Для Рузвельта главный вопрос — о власти. Когда критики обвиняли его, что он не назначил Баруха или другую личность суперцарем, поскольку оберегал свою единоличную власть и опасался соперничества, они были совершенно правы. Частично это связано с характером: как примадонна, Рузвельт не испытывал никакого желания делиться своей ролью надолго. Но в основном здесь имели значение: предусмотрительность, опыт и интуиция. Президент не нуждался в знакомстве с трактатами Макиавелли, чтобы понимать: цена любого делегирования власти или ее уступки — эрозия основной цели президентства, сужение возможности выбора, сомнения в прочности президентской власти, угроза ее репутации. Ему досаждали собственные проблемы.

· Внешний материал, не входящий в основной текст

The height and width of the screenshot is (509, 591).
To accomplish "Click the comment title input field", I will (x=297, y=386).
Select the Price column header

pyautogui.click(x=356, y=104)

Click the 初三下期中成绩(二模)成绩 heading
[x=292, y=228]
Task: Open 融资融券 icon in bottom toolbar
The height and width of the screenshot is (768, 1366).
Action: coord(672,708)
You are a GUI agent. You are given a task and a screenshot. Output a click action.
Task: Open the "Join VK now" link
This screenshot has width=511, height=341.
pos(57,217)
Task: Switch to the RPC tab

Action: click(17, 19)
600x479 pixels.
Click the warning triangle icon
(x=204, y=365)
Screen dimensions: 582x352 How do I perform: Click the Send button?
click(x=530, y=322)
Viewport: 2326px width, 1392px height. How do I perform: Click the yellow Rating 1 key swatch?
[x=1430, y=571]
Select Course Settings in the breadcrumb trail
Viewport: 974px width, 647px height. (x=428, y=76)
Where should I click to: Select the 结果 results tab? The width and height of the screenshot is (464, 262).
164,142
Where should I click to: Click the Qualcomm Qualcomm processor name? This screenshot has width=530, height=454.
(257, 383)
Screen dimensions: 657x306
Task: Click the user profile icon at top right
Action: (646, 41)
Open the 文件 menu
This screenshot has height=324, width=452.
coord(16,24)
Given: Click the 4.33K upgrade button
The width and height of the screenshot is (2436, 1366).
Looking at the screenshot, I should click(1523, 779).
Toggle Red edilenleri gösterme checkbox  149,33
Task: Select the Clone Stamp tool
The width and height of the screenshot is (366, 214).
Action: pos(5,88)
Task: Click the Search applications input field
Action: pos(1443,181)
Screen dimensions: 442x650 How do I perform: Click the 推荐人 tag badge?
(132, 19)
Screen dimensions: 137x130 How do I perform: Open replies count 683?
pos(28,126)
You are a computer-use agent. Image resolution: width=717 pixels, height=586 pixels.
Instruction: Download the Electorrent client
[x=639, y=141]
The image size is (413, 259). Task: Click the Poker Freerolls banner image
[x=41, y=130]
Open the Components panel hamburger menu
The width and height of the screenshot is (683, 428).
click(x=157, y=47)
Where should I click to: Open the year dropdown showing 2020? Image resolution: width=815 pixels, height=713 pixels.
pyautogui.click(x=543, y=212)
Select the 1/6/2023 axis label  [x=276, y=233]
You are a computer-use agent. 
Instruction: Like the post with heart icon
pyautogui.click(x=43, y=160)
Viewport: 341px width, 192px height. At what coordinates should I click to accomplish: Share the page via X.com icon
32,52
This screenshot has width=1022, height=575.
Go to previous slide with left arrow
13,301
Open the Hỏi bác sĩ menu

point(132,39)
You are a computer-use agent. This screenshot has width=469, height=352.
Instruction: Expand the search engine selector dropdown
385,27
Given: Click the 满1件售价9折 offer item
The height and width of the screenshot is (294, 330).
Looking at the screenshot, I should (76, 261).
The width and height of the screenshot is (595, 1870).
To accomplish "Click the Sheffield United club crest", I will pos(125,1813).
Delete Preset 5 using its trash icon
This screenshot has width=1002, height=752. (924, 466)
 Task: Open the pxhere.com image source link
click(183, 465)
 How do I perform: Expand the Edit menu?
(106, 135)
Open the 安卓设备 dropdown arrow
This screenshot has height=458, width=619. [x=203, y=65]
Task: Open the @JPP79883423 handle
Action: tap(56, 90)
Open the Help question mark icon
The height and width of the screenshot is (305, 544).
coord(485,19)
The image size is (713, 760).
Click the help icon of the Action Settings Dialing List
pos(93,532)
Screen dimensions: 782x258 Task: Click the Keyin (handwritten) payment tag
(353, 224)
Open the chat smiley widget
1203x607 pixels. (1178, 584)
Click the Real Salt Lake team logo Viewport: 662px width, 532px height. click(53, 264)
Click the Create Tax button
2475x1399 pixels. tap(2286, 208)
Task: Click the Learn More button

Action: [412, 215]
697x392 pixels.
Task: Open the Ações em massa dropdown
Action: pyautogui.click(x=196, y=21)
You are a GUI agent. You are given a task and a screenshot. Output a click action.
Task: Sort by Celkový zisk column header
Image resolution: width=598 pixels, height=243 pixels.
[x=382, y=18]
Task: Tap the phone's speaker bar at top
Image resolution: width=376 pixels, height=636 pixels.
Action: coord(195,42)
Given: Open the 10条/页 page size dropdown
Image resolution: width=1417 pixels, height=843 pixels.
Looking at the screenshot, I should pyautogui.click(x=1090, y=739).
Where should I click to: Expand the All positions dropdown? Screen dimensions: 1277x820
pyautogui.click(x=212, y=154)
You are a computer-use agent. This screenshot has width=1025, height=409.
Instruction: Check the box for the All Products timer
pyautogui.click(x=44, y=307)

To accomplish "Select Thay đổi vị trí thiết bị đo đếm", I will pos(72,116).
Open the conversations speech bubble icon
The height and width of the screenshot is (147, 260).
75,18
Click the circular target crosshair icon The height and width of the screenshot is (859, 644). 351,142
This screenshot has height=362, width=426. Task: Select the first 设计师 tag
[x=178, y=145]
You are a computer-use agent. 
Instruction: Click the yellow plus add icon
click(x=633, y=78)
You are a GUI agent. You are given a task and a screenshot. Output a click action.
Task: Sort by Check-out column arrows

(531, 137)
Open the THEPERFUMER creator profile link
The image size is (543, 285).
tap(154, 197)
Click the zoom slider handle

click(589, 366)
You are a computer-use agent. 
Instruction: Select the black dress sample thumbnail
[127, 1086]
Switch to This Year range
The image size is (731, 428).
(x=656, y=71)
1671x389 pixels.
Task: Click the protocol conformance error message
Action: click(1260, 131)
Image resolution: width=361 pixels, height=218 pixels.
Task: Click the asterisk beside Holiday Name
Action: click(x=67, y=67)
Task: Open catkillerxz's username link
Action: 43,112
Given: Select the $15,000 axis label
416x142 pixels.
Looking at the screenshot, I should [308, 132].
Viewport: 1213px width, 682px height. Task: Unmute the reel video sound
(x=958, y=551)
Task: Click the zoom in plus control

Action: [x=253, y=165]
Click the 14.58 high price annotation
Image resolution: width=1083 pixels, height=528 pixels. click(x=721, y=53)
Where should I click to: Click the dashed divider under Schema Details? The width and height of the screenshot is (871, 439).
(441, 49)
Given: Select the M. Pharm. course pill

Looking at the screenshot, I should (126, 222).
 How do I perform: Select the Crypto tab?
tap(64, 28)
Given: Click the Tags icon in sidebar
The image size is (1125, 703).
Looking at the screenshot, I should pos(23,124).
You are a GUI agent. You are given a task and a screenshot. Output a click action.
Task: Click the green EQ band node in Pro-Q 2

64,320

— Министерство финансов так велико, разветвлено и привержено своему стилю работы, — говорил он Марринеру Экклесу, — что я практически не могу добиться от него нужных дел и результатов, даже при том, что его возглавляет Генри (Моргентау. —
Вопиющее пренебрежение кодексом государственной службы особенно проявилось в ходе встреч Рузвельта с большим числом незаметных чиновников, которых он желал видеть. Попасть к президенту нелегко — его практика приема посетителей непостижима. В конце 1943 года молодой поверенный в делах США в Лисабоне Джордж Кеннан опасался, что требования Государственного департамента к Португалии о предоставлении американским войскам права присутствия на Азорских островах чересчур жестки и способны разозлить Салазара и подтолкнуть Франко в объятия нацистов. Когда Кеннан попытался по собственной инициативе заверить Лисабон, что Соединенные Штаты уважают суверенитет Португалии на всей ее территории, его немедленно вызвали в Вашингтон. Пригласили в Пентагон на встречу в манере, описанной Кларком, со Стимсоном, Ноксом, Маршаллом, исполняющим обязанности государственного секретаря Стеттиниусом и другими высокопоставленными чиновниками. Беседа в военном ведомстве озадачила и напугала Кеннана; казалось, никого не интересуют его прежние отчеты, последующие оценки, факты и проблемы. Испытав холодный прием, он покинул встречу в отчаянии; однако обратился с просьбой о встрече с главой Государственного департамента, который отослал его к Гопкинсу. Тот организовал встречу с президентом. Рузвельт любезно предложил Кеннану сесть и сказал, что не понимает, как может Лиссабон сомневаться в его намерениях относительно Азорских островов. Разве он сам в качестве помощника министра флота не следил лично за демонтажем американских баз на Азорах после минувшей войны? Президент пообещал передать с Кеннаном личное послание Салазару. Кеннана это обрадовало, но в то же время озадачило. А как насчет беседы в Пентагоне?
— Не надо беспокоиться обо всех этих людях, — сказал Рузвельт, сопроводив свои слова поощрительным покачиванием мундштука в зубах.